Selected passage:
>> Begin

Yeah, "the media".... not.
After last week’s Spring Statement made no immediate tax and spend promises, John Appleby looks at the history of NHS spending and the recent trend of it falling as a share of GDP, while suggesting we might be seeing the first signs of a welcome change of direction.
www.nuffieldtrust.org.uk
Spending on the NHS. From 1990 to 1997 it went up from 4% to 4.6% of GDP (this isn't really an increase) from 1997 to 2010 it went up from 4.6% to 7.59% of GDP (this is an increase).
But you have to increase taxes, and people don't like it being done in one big go, it has to be done over time.
Yep, Blair messed up with privatising parts of the NHS. Blair was hated by most of Labour and any good he seemed to do was always offset by the Tory in him.
Yes, I think it's down to the Tories. Sure, Labour and the Unions are linked, but why then didn't they strike when Corbyn was in charge? He was the closest to the Unions, or Milliband? It's happening now with a LAWYER in charge of Labour.
No, not a Labourite, you don't know what I think about thing when it comes to Labour, you simply have no had enough of a conversation with me about it to even get close to forming an opinion. I don't support any political party, I support getting Proportional Representation in place to changing politics in the US, in the UK, in other places that don't have PR.

>> End

Objective 1: Print the part of the NHS spending discussion that opens with the words containing "After last week’s" and closes with "Tory in him.".
Objective 2:
Answer these about the NHS spending discussion:
(a) To what share of GDP did NHS spending rise between 1997 and 2010?
(b) Who looks at the history of NHS spending?
(c) What voting system does the last comment's writer say they support?
The records that come next are drawn from a separate source.

Extracted records:
>> Begin

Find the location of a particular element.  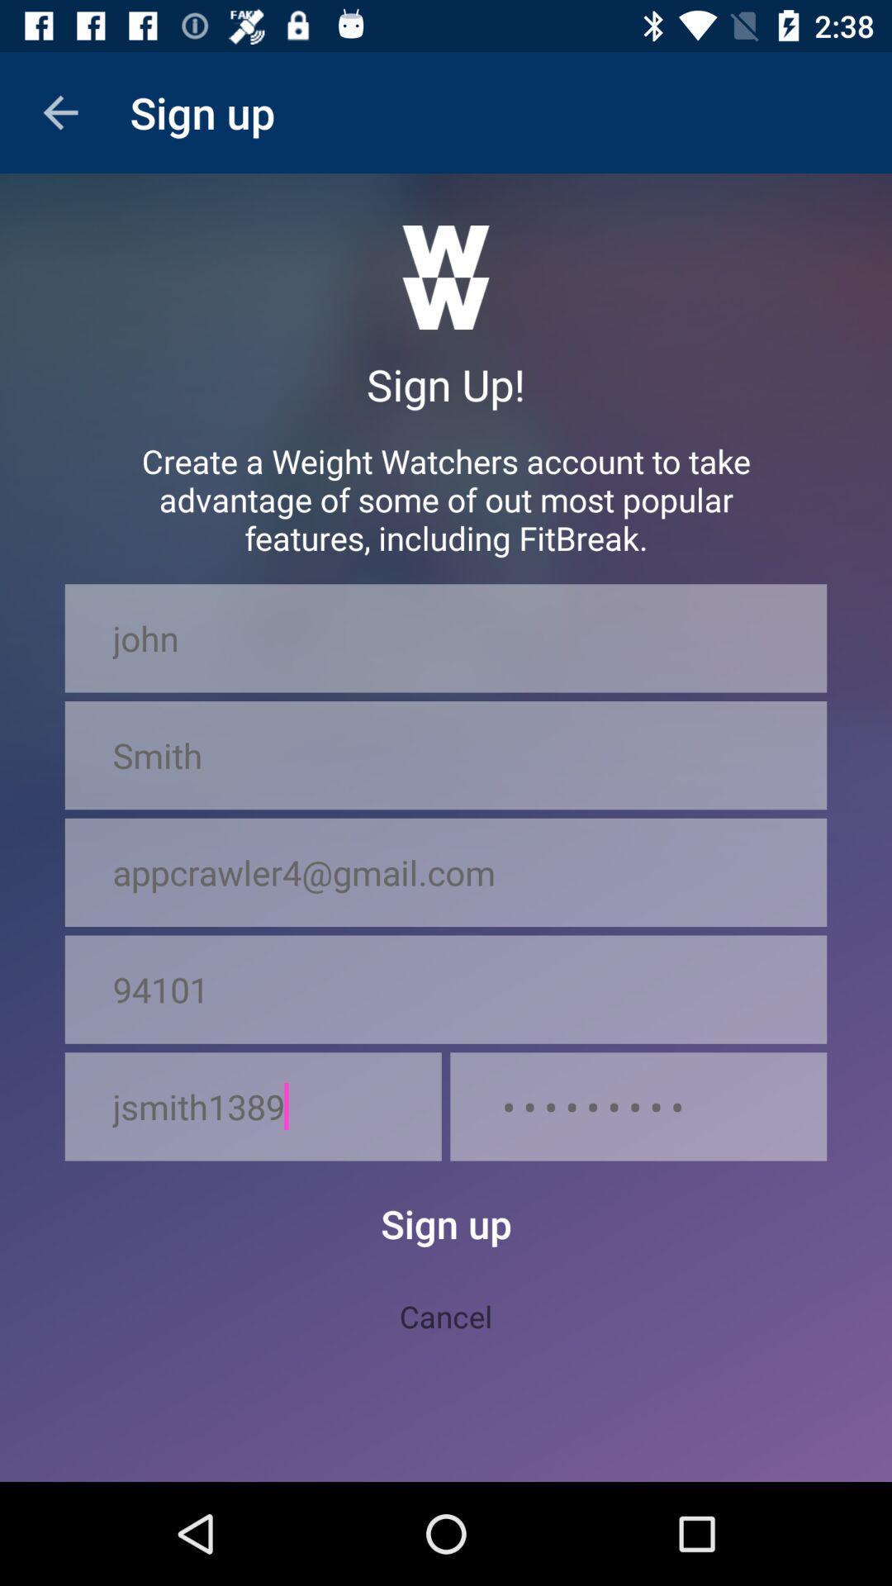

the icon below create a weight icon is located at coordinates (446, 637).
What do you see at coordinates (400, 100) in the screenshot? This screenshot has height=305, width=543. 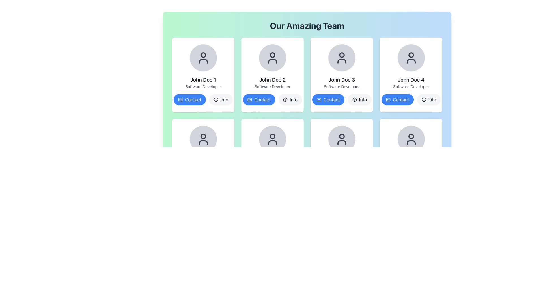 I see `the 'Contact' button for 'John Doe 4' located in the rightmost column of the second row in the grid layout` at bounding box center [400, 100].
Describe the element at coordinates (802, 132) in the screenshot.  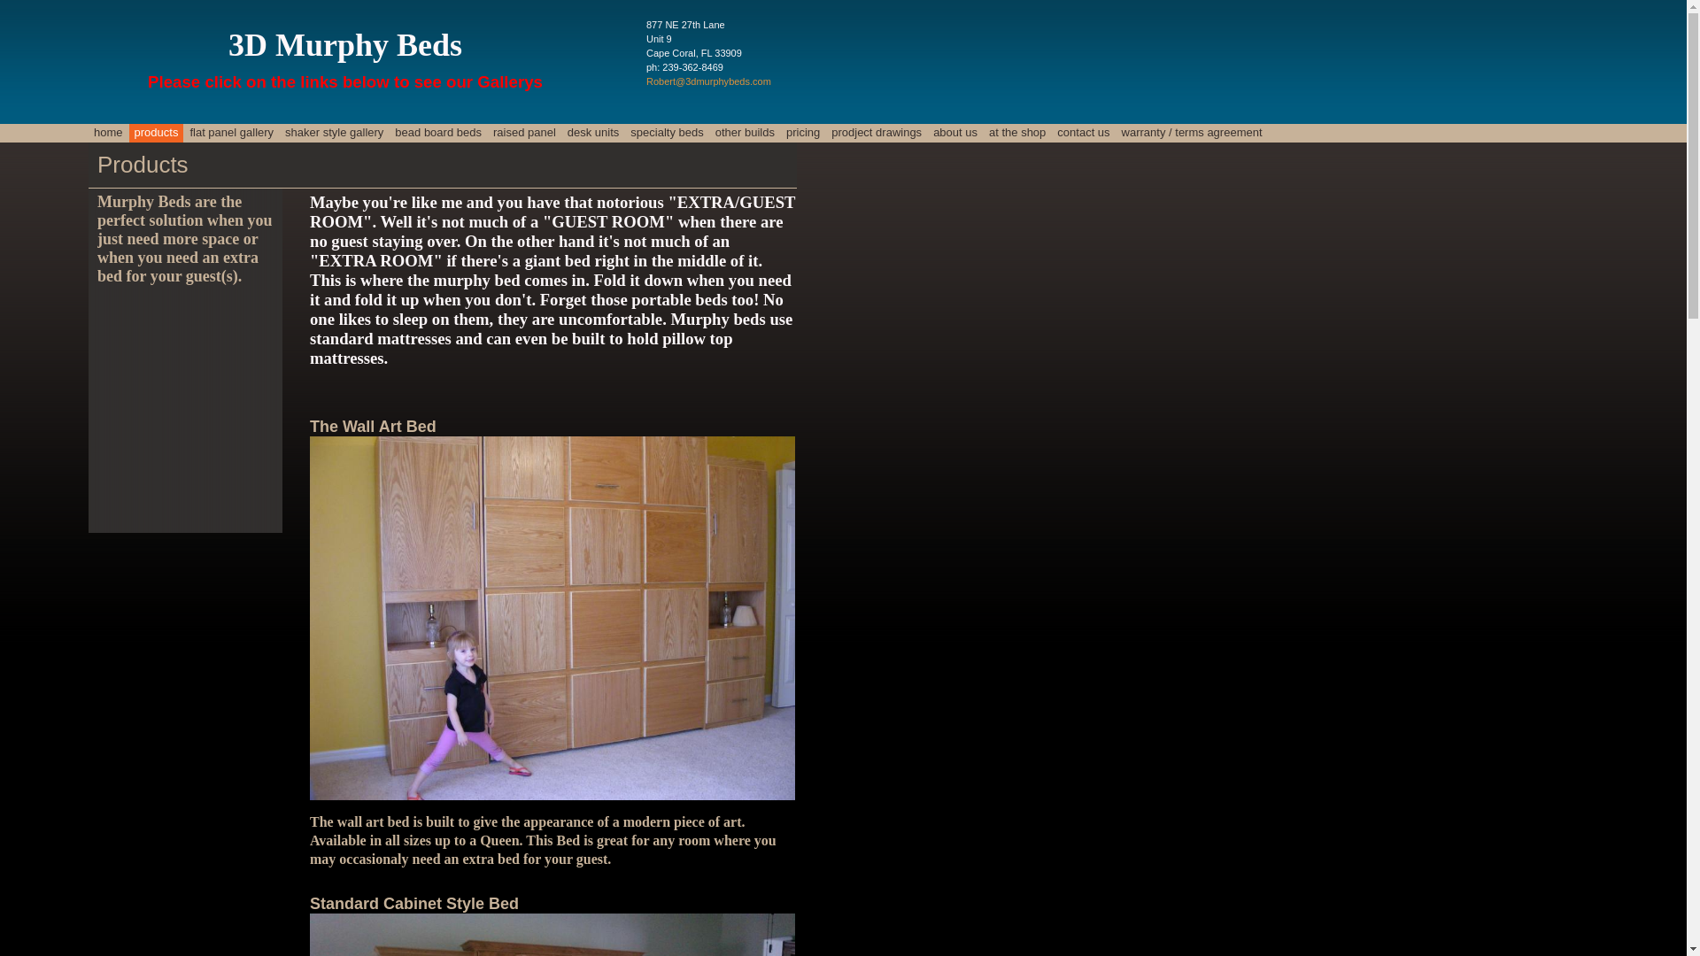
I see `'pricing'` at that location.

>> End

Expected output 1:
After last week’s Spring Statement made no immediate tax and spend promises, John Appleby looks at the history of NHS spending and the recent trend of it falling as a share of GDP, while suggesting we might be seeing the first signs of a welcome change of direction.
www.nuffieldtrust.org.uk
Spending on the NHS. From 1990 to 1997 it went up from 4% to 4.6% of GDP (this isn't really an increase) from 1997 to 2010 it went up from 4.6% to 7.59% of GDP (this is an increase).
But you have to increase taxes, and people don't like it being done in one big go, it has to be done over time.
Yep, Blair messed up with privatising parts of the NHS. Blair was hated by most of Labour and any good he seemed to do was always offset by the Tory in him.

Expected output 2:
(a) 7.59% of GDP
(b) John Appleby
(c) Proportional Representation